■ **Data shown**
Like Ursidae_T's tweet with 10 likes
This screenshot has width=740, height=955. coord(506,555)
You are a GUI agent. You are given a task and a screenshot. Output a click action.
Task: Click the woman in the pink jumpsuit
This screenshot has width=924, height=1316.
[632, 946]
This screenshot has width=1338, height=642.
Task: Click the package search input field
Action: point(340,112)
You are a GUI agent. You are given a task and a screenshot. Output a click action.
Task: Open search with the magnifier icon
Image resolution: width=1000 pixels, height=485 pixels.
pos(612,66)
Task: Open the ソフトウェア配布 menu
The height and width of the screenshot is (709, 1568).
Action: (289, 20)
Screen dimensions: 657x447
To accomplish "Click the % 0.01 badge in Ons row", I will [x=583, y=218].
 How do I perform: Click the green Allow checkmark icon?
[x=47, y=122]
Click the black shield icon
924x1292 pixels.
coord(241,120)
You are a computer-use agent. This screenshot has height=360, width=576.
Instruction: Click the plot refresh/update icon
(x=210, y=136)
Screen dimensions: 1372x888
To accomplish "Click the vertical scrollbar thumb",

■ **What is expected**
Return every record above. Copy each one exactly.

■ **Exercise result**
Like Ursidae_T's tweet with 10 likes
This screenshot has width=740, height=955. coord(506,555)
You are a GUI agent. You are given a task and a screenshot. Output a click action.
Task: Click the woman in the pink jumpsuit
This screenshot has width=924, height=1316.
[632, 946]
This screenshot has width=1338, height=642.
Task: Click the package search input field
Action: point(340,112)
You are a GUI agent. You are given a task and a screenshot. Output a click action.
Task: Open search with the magnifier icon
Image resolution: width=1000 pixels, height=485 pixels.
pos(612,66)
Task: Open the ソフトウェア配布 menu
The height and width of the screenshot is (709, 1568).
Action: (289, 20)
Screen dimensions: 657x447
To accomplish "Click the % 0.01 badge in Ons row", I will [x=583, y=218].
 How do I perform: Click the green Allow checkmark icon?
[x=47, y=122]
Click the black shield icon
924x1292 pixels.
coord(241,120)
You are a computer-use agent. This screenshot has height=360, width=576.
Instruction: Click the plot refresh/update icon
(x=210, y=136)
Screen dimensions: 1372x888
To accomplish "Click the vertical scrollbar thumb",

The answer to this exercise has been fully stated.